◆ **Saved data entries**
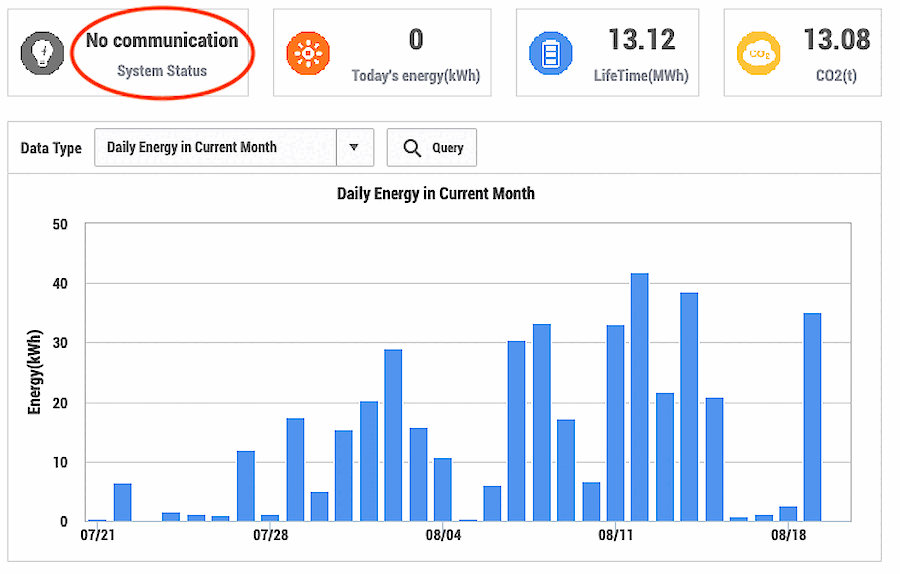This screenshot has height=574, width=900.
Task: Click the 08/04 date axis label
Action: (443, 536)
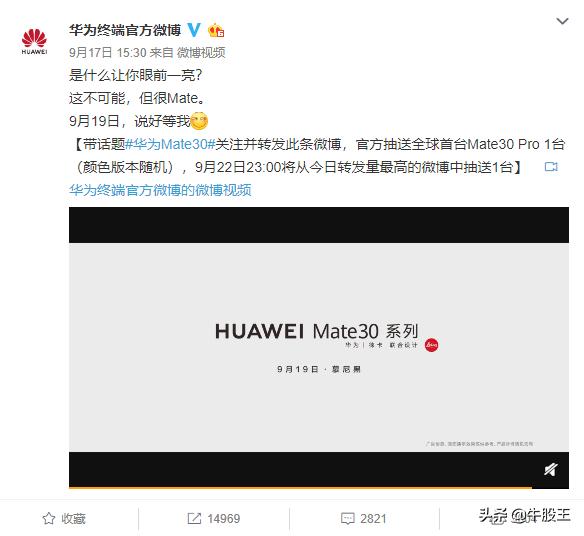
Task: Open the 微博视频 source link
Action: (201, 53)
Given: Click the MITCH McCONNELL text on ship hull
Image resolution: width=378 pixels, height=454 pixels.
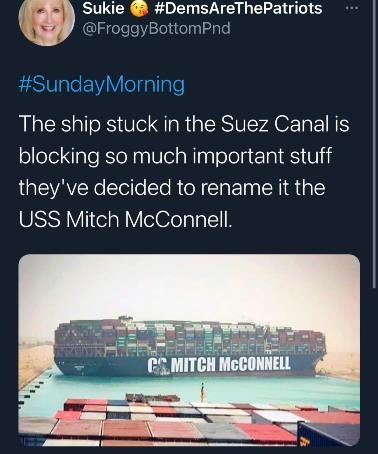Looking at the screenshot, I should [232, 364].
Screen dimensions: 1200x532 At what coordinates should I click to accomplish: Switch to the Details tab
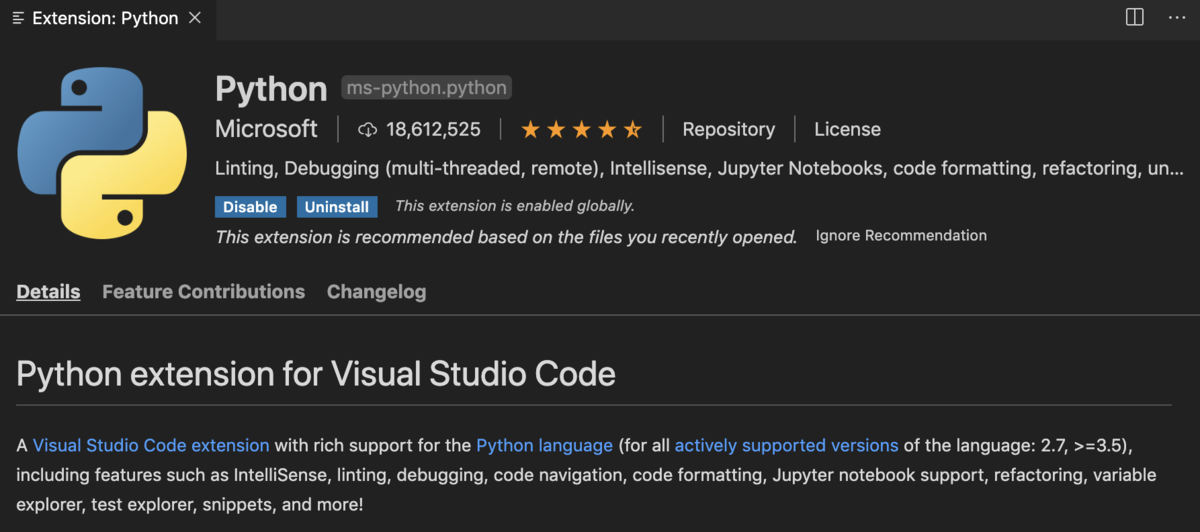(x=48, y=292)
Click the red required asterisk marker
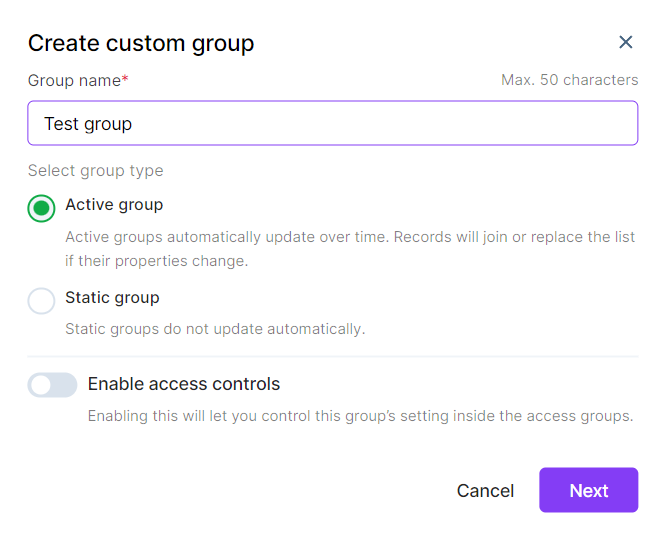671x533 pixels. point(125,79)
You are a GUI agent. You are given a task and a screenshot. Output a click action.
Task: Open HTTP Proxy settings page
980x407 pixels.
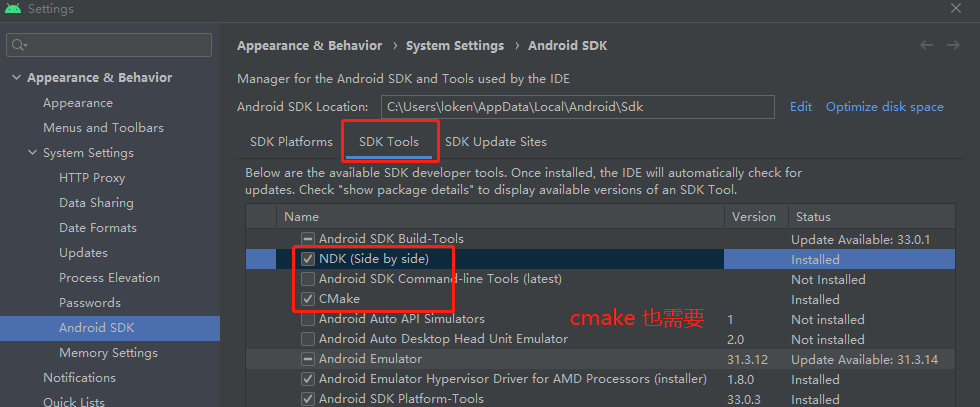92,178
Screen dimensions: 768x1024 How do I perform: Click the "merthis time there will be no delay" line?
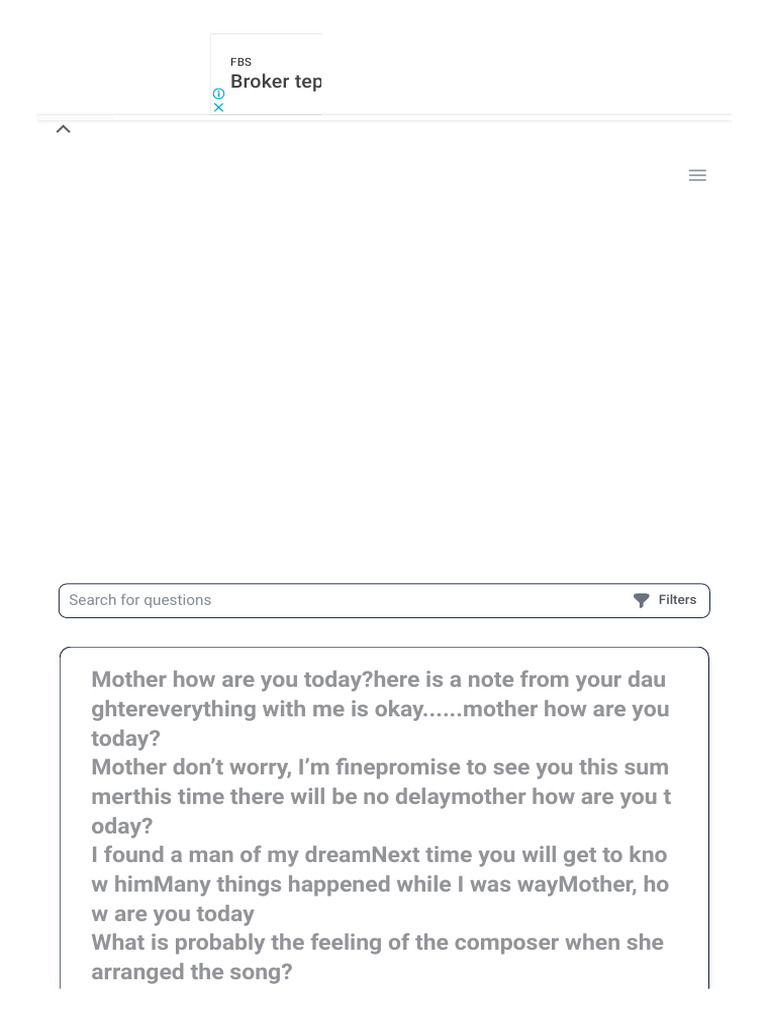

◆ **WHAT IS REQUIRED**
Produce an exact copy of only those lines that run from the line with "Given: Click the" to the final line of the records, including both; exclude images.

◆ **OUTPUT FOR THIS EXERCISE**
Given: Click the MITCH McCONNELL text on ship hull
Image resolution: width=378 pixels, height=454 pixels.
Looking at the screenshot, I should [232, 364].
Screen dimensions: 1200x532 At what coordinates should I click to accomplish: Switch to the Details tab
(x=48, y=292)
Click the red required asterisk marker
671x533 pixels. point(125,79)
You are a GUI agent. You are given a task and a screenshot. Output a click action.
Task: Open HTTP Proxy settings page
980x407 pixels.
92,178
Screen dimensions: 768x1024 How do I perform: Click the "merthis time there will be no delay" line?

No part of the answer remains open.